On April 8, 2024, the French Data Protection Authority (CNIL) published recommendations on the development phase of artificial intelligence (AI) systems1 (Recommendations). They are the first set of recommendations designed to guide the various players in the AI ecosystem on how to apply the General Data Protection Regulation (GDPR) to the development of AI systems. The Recommendations are relevant to providers and users of AI systems who process personal data as part of the development of such systems, including fine-tuning already-existing AI systems.

Below are seven takeaways from the Recommendations:

  1. Your role under the AI Act does not exempt you from your GDPR responsibilities. Roles and responsibilities under the AI Act and GDPR differ and apply concurrently. While the AI Act classifies organizations based on their role as providers, importers, distributors, and users of AI systems, GDPR classifies them as either controllers (i.e., they determine the purposes and means of the processing) or processors (i.e., they process data on behalf of a data controller). According to the CNIL:
    • AI system providers should be considered data controllers if they initiate the development of an AI system and build their training databases from the data they have selected. Organizations can also be considered joint controllers if they are involved in the building of a training database together with a provider.
    • In other cases, providers of an AI system should be treated as data processors (e.g., if they develop an AI system on behalf of one of their customers).
  2. Know why you are developing an AI system. The CNIL notes that providers should be clear about why they are developing their AI system. Any processing of personal data used to develop an AI system should have a specific, explicit, and legitimate purpose (i.e., a clearly defined objective). The CNIL distinguishes between:
    • AI systems which have a specific purpose from the start. In this case, both the development phase and the deployment and use phase have the same purpose. An example would be an AI system used to sort job candidates’ resumes.
    • General-purpose AI systems. These systems can be used in diverse contexts, making defining a sufficiently specific purpose harder. The CNIL considers a purpose sufficiently specific if it refers to both the type of system being developed (e.g., a large-scale language model or a computer vision system) and the functionalities and capabilities that are technically foreseeable.
    • AI systems that are developed for scientific research purposes. In these cases, the purpose can be less detailed, given the difficulties of defining it at the beginning of the research activities. As the research project progresses, the purpose of the processing can be clarified further.
  3. Rely on a valid legal basis. Any development of an AI system involving the processing of personal data should have a legal basis. The legal bases that can be relied on when putting together a database to train an AI system are the following: consent, legitimate interest, public interest, contract, and legal obligation. The CNIL indicates that it might be complicated to obtain consent in certain cases (e.g., if a controller is reusing an open database) and considers that legitimate interest can be a valid legal basis provided that:
    • The interest pursued by the data controller is “legitimate.” In most cases, if the purpose of an AI system is legitimate, then the processing of personal data for the purpose of the AI system’s training will also be legitimate.
    • The processing is necessary to achieve the interest.

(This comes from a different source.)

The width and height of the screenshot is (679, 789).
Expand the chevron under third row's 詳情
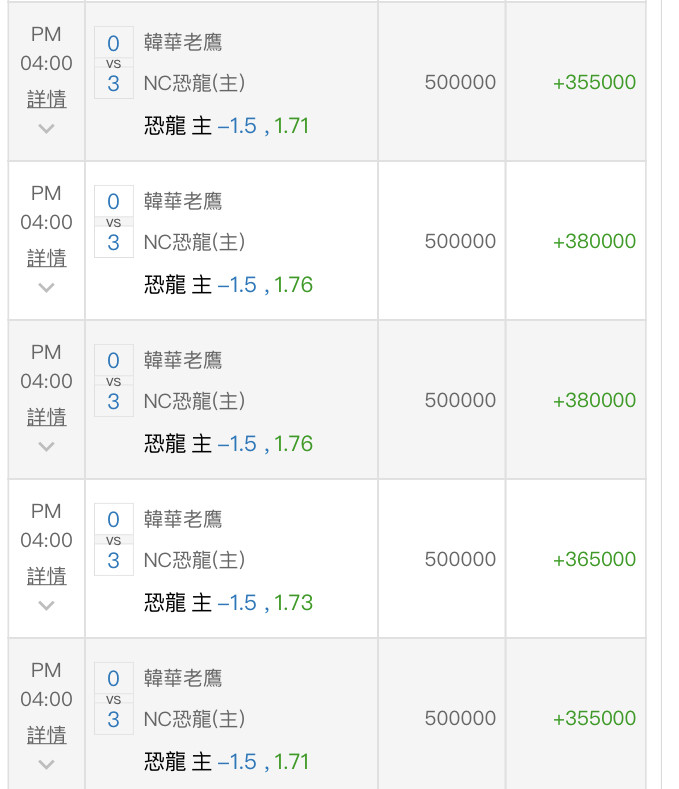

For example, this means that the processing cannot be carried out with anonymous or synthetic (artificially generated) data.
    • The interests and rights of the data subjects “are not disproportionately prejudiced.” This means that sufficient safeguards have been implemented to limit the impacts of the processing on individuals (e.g., carefully reviewing the categories of data processed and removing any data not strictly required for the training of the AI system).
  4. If you are reusing personal data, ensure you have the right to do so. If you are a data controller and are reusing personal data obtained in a different context or for a different purpose, the CNIL recommends carrying out additional checks to ensure that this new processing is compliant with the GDPR. The CNIL addresses the following situations:
    • You are a provider that reuses personal data you previously collected for another purpose. You should check whether this onward processing is compatible with the initial purpose for which you collected the data.
    • You are a provider that reuses publicly accessible data. While it is primarily the data controller who made the data public who should ensure that it did so lawfully, the data controller reusing such data must ensure that it is not relying on a clearly unlawful database (e.g., coming from a data breach). The CNIL advises reusers to ensure the database cites its source, does not encompass criminal offense records, and raises no clear doubts about its legality.
    • You are a provider that reuses data obtained from third parties. The third-party sharing personal data should ensure that such sharing is legal, and the reuser should perform checks to ensure that the database they are reusing is not clearly unlawful.
  5. Conduct a Data Protection Impact Assessment (DPIA) when required: high risk under the AI Act versus high risk under the GDPR. In certain cases, conducting a GDPR DPIA when deploying an AI system will be necessary. This obligation is separate from the compliance documentation required under the AI Act. The CNIL provides some pointers on when to conduct a GDPR DPIA:
    • If an AI system is classified as “high risk” under the AI Act, a GDPR DPIA will be required. The provider of an AI system may reuse the documentation prepared for the purpose of complying with the AI Act to prepare the GDPR DPIA.
    • If an AI system is not classified as “high risk” under the AI Act, a DPIA will be required when the processing of personal data results in a “high risk” for the rights and freedoms of individuals. The existence of a “high risk” should be considered on a case-by-case basis. Elements to consider include whether the processing involves special categories of data (“sensitive data”). Interestingly, the CNIL provides that not all AI systems will constitute “innovative use” (for example, technology that has already been tried and tested for many years in real-world conditions), while this is a criterion often used to determine whether to conduct a DPIA.
  6. Data minimization and proportionality are key. When considering the design choices to be made for an AI system, you should comply with data protection principles such as data minimization and proportionality. According to the CNIL, the principle of data minimization does not prevent AI systems from training based on very large volumes of data. However, it requires identifying the personal data needed to develop the system in order to avoid using unnecessary personal data, whether in the training data, the associated metadata, or the annotations and features. Starting with a pilot project and/or referring to an ethical committee is also good practice.
  7. Plan the data lifecycle: select, archive, and delete. As for any processing of personal data, retention periods and access rules should be set. Different access and retention periods should apply to, on the one hand, the building of the database and the training of an AI system and, on the other hand, the maintenance (including for audit and bias measurement) and improvement of the AI system. Companies should also consider measures like pseudonymization and data segregation.

Next Steps

Companies should consider the above when training AI powered solutions involving the processing of personal data that they maintain or procure. More guidance is also coming: the CNIL indicated that it will issue a second set of recommendations on the deployment phase later.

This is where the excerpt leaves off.